Chapitre 24 : Partie 2/2
Aera joignit ses deux mains sur la poignée de son épée et lui asséna un premier coup en criant. La rage guidait ses mouvements. Illian le para, comme tous les autres. Elle enchainait les attaques, toujours plus brusque et agressive dans ses gestes. La colère l’aveuglait, elle ne se souciait plus de retenir sa force. Son but n’était toujours pas de le blesser, encore moins de le tuer, bien que l’envie lui traversa l’esprit une fraction de seconde , mais juste de le désarmer. Alors il se plierait à la règle et il ne s’opposerait plus à elle. Malgré ses attaques à répétition, il ne fléchissait pas. Aera, quant à elle, sentait sa respiration s’accélérer et la sueur imbiber son dos. Toutefois, elle ne perdait pas espoir et comptait bien qu’il finît par se fatiguer et lâcher son arme par mégarde. Il continuait d’alterner esquives et parades, laissant filer les ouvertures qu’elle créait. Son manque d’analyse l’amenait à cumuler les erreurs.
- Bats-toi comme un homme, Illian ! cria-t-elle encore. Tu n’y mets pas toutes tes forces, ce combat n’est pas loyal !
- Tu ne me vaincras pas. Tu laisses ta colère prendre le dessus ! Si je me battais vraiment, tu serais morte depuis longtemps.
Sa réponse eut pour effet de décupler sa rage et elle fendit pour percer sa garde. Il recula en hâte.
- Je ne veux pas te tuer, lui rappela-t-il entre deux souffles.
Nouvel assaut de sa part qu’il évita. Il riposta à son tour. Aera sourit d’un air narquois. Elle avait bien compris que le maniement de l’épée de son ainé était meilleur que le sien. Son seul moyen de parvenir à ses fins était de l’obliger à attaquer, de l’épuiser. Elle surenchérit :
- Le but est de me désarmer seulement. L’as-tu oublié ?
- Je ne veux pas prendre le risque.
- Tu t’y es engagé ! N’es-tu pas un homme de parole ? N’es-tu pas un soldat, Illian ! Ne m’insulte pas !
Comme si ses mots avaient enfin déclenché un déclic, il répondit à ses assauts avec plus de force. Aera encaissa ses coups en grimaçant, tantôt de rage, tantôt sous le choc. Elle pivota sur sa gauche, esquiva un nouveau coup, puis se déroba. Sa feinte n’eut pas l’effet escompté, il se contenta de l’éviter avec une facilité déroutante. La jeune femme n’abandonna pas. Elle bondit aussitôt et frappa. Cette fois, la tranche de son épée ripa sur son armure dans un grincement déstabilisant. Sa méthode était risquée : elle commençait sévèrement à ressentir les effets de la fatigue. Son bras tressautait sous le poids de son épée qui semblait s’alourdir de seconde en seconde, ses jambes flageolaient au fur et à mesure qu’elle s’agitait. Mais elle n’en montrait rien, du moins elle s’en efforçait. Lui faire part de ses faiblesses ne serait qu’une nouvelle occasion pour lui d’essayer de la raisonner.

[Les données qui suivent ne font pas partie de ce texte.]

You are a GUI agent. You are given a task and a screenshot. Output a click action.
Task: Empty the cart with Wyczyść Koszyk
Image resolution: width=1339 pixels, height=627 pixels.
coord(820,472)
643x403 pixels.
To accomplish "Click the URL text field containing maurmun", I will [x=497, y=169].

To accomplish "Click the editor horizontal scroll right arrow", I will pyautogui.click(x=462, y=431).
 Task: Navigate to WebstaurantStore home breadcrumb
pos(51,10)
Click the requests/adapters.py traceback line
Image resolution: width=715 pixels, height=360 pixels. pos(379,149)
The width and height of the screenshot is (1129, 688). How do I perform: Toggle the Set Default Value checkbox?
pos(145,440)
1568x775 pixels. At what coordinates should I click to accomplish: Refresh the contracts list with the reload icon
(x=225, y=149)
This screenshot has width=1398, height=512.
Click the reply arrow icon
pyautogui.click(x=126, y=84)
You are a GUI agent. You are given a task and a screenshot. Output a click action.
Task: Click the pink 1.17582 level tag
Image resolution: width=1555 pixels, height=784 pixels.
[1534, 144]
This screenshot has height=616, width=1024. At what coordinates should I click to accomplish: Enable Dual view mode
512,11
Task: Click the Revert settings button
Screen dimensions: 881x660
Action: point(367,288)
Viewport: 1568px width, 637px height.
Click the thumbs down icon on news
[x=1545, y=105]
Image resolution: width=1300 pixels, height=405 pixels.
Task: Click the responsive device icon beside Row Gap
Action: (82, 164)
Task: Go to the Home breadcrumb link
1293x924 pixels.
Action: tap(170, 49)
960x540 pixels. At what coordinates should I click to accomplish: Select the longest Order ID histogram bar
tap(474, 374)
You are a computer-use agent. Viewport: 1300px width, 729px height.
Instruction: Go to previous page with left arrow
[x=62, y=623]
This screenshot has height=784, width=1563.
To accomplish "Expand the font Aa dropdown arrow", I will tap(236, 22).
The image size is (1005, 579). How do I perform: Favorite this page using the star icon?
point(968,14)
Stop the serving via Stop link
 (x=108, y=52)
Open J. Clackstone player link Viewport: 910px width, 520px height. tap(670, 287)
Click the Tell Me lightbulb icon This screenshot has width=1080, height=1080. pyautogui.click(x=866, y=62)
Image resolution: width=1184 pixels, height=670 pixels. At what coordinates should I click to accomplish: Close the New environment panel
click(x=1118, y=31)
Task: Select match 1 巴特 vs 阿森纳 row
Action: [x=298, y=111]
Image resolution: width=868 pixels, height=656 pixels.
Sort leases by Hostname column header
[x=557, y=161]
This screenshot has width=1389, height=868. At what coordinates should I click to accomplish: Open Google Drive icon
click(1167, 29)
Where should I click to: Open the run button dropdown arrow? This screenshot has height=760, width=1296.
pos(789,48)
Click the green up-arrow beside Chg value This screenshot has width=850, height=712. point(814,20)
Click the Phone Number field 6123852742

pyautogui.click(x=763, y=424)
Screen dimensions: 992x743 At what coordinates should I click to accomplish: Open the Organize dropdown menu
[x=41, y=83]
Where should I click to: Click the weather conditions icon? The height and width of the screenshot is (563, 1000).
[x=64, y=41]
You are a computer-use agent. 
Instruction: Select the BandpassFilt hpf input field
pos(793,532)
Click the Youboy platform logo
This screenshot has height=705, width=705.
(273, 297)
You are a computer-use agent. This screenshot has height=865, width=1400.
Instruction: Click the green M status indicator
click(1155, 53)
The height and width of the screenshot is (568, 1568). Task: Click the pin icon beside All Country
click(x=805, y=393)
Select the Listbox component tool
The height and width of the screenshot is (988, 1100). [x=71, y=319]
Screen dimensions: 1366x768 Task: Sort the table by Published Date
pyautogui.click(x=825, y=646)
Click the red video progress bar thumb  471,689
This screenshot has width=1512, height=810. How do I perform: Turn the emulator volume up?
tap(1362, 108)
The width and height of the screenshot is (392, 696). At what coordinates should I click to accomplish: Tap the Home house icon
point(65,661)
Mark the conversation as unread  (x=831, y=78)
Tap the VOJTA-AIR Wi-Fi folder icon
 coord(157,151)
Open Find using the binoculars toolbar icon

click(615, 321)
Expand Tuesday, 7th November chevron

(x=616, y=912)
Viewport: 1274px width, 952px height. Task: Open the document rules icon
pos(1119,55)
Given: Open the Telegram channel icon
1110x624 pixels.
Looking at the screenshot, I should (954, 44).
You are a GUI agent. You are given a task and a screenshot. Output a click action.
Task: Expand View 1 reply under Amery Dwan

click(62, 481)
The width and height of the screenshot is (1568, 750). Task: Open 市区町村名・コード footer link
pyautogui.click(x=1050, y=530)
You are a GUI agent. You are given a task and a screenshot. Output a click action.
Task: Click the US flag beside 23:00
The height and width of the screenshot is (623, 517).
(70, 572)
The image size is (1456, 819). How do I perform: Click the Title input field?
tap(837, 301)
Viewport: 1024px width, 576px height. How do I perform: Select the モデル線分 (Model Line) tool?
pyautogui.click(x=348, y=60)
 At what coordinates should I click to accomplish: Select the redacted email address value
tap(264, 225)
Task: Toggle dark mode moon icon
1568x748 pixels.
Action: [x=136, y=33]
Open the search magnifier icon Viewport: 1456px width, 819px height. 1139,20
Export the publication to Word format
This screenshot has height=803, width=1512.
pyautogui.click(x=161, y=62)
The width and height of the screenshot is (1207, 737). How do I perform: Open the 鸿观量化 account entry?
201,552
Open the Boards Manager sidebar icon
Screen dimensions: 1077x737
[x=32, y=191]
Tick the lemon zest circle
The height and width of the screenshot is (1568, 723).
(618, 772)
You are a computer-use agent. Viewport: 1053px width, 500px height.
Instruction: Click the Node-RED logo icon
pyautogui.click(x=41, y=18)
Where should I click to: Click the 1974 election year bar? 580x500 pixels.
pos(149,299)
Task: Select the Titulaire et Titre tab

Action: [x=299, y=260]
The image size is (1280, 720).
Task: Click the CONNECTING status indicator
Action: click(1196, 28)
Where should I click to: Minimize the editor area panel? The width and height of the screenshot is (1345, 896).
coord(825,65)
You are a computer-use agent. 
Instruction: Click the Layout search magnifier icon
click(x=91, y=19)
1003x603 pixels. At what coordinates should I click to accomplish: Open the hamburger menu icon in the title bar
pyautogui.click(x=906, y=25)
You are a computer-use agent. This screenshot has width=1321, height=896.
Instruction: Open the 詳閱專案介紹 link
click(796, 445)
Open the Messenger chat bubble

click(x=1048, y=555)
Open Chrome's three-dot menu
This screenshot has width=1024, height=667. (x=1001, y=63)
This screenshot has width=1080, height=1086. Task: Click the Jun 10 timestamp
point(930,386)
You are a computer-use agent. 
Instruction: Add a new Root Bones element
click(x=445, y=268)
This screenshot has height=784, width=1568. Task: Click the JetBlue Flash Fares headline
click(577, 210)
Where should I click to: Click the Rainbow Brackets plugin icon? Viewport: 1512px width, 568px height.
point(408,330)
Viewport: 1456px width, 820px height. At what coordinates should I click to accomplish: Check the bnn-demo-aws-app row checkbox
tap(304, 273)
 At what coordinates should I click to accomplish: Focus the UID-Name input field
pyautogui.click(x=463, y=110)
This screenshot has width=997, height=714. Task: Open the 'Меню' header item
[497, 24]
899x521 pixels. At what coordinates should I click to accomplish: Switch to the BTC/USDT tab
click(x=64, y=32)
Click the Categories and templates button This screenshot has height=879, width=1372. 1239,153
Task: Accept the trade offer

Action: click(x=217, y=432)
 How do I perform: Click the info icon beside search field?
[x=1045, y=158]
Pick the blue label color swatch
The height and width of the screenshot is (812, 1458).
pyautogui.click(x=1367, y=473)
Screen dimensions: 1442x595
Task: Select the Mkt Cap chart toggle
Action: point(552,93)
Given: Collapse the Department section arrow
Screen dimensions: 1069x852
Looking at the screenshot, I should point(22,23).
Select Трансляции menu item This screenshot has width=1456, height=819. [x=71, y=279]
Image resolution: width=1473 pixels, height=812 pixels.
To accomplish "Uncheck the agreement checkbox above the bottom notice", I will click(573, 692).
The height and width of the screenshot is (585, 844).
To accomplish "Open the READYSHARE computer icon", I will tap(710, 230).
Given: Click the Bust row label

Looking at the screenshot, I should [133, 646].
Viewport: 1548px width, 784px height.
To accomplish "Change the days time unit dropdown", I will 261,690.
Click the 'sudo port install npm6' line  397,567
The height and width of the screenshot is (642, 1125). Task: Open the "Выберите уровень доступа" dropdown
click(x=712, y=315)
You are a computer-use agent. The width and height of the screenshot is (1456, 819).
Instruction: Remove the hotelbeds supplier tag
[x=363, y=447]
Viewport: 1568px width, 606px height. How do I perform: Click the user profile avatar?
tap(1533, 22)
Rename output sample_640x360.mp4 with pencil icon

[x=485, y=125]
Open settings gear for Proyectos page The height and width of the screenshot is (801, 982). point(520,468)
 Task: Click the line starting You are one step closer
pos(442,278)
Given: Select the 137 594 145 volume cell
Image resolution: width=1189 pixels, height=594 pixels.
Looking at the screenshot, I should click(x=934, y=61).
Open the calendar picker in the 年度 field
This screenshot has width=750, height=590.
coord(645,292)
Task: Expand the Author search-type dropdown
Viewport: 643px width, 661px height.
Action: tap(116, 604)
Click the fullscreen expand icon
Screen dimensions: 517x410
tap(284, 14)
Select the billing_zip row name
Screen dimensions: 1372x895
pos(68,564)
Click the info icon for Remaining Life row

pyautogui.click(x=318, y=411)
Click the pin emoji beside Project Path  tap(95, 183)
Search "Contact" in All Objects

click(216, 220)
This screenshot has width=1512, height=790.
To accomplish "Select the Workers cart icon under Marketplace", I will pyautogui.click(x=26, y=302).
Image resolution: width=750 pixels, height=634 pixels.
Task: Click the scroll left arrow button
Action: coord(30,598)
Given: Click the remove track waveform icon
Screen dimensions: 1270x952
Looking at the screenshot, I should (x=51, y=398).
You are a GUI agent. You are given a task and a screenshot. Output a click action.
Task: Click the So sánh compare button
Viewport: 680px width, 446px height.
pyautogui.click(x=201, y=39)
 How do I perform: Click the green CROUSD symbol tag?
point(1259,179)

Leur danse effrénée dura de longues minutes encore. Illian se refusait toujours à prendre le dessus, Aera peinait à retourner la situation. Ses mouvements étaient désorganisés, ses analyses bâclées.
L’ancien commandant finit par en profiter pour l’attaquer et la cribla de coups, peut-être persuadé qu’elle laisserait tomber son arme sous la force qu’il employait. Elle alterna esquives et parades, parfois réussies de justesse.
De toute évidence, la colère l’avait guidée trop longtemps. La première règle qu’apprenait un soldat était pourtant de savoir oublier ses sentiments, de ne pas les laisser l’atteindre. Le masque d’impassibilité était son meilleur visage, la neutralité son meilleur allié. Aera les avait laissés la submerger.
L’ancien commandant marqua une pause pour reprendre sa respiration. Il fit une nouvelle tentative :
- Aera, donne-moi la pierre. Tu peux encore revenir en arrière.
Sa voix tressaillait, le désespoir l’accablait.
- Fais-moi confiance, reprit-il. Laisse-moi t’aider.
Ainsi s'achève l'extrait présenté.